# Cambalache > Que los cumplas muy feliz >  CleHle

## Pulgas

CleHle

CleHle

CleHle

CleHle

CleHle


¡Que se me olvida!

*FELICIDADES*

----------


## Moss

Me apunto a la celebración.  :Wink1:  Felicidades.

----------


## t.barrie

Felicidades !!!!

----------


## Ming

¡¡¡¡Aarooooonnnnnnnnn!!!!

Felicidades  :Smile1: 


PD. 18, eh ^^

----------


## tofu

Muchas Felicidades.  :Party:

----------


## mnlmato

Heavicidades :D

----------


## Spes

¡Feliz Cumpleaños!!

----------


## luis_bcn

MUCHISSIMAS FELICIDADES TIO.
UN ABRAZO

----------


## Ritxi

*Muchas felicidades!*

----------


## CleHle

Gracias a todos :D!!!!

dentro de poco podre conducir ( legalmente digo )

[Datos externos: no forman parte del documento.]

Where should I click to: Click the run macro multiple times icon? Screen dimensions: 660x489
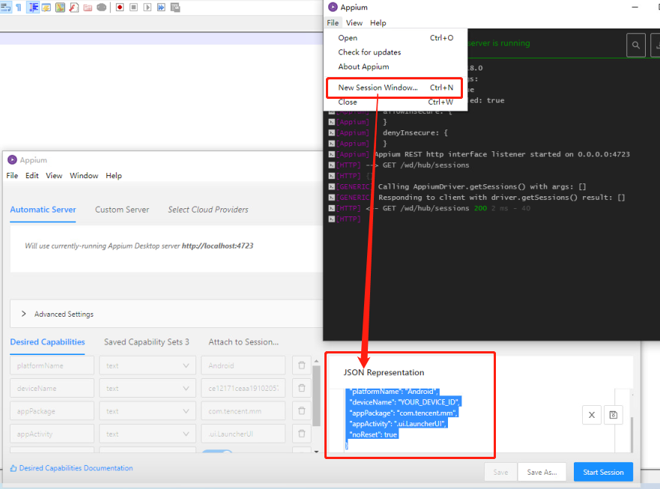coord(161,7)
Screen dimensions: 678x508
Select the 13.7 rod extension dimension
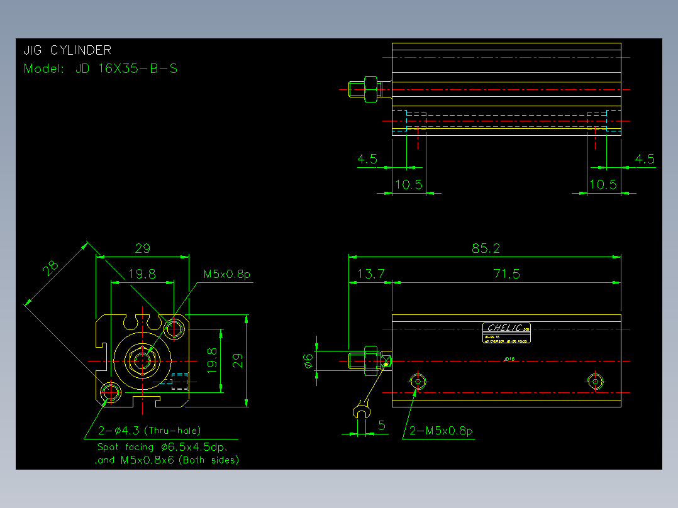tap(370, 273)
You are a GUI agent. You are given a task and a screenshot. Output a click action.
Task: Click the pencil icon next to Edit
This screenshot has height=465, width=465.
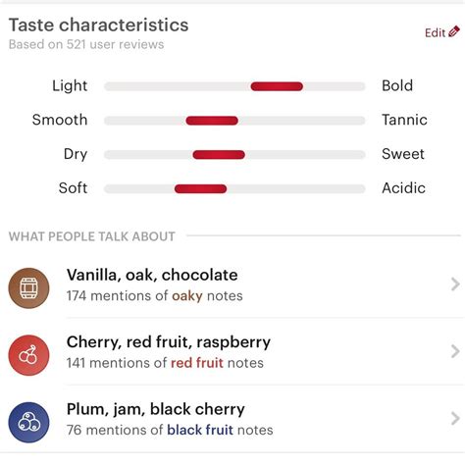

y... si me porto mal a la carcel! jajaja

----------


## Inherent

muchas felicidades!

----------


## tofu

> Gracias a todos :D!!!!
> 
> dentro de poco podre conducir ( legalmente digo )
> 
> y... si me porto mal a la carcel! jajaja


O como decía Manolo Kabezabolo: "Tengo dieciocho y en el bingo puedo entrar, las próximas elecciones yo también podré votar, si me meto en lios, al talego me meterán, tengo dieciocho, que felicidad..." :Boulay:

----------


## Jaime.17

Felicidades ! Y que cumplas muchos más...

----------


## CleHle

Gracias a todos :D

haber si alguno se viene a vitoria la semana que viene.. jaja

----------


## Iban

Felicidades atrasadas, gorrino.

Uy, no te ofendas, pichoncito... : - p

----------


## CleHle

> Felicidades atrasadas, gorrino.
> 
> Uy, no te ofendas, pichoncito... : - p


tu tienes que decir lo mismo que te dije yo ati:

Somos vascos, y los vascos nos felicitamos cuando queremos  :Wink1: 

Eskerrik asko tron

----------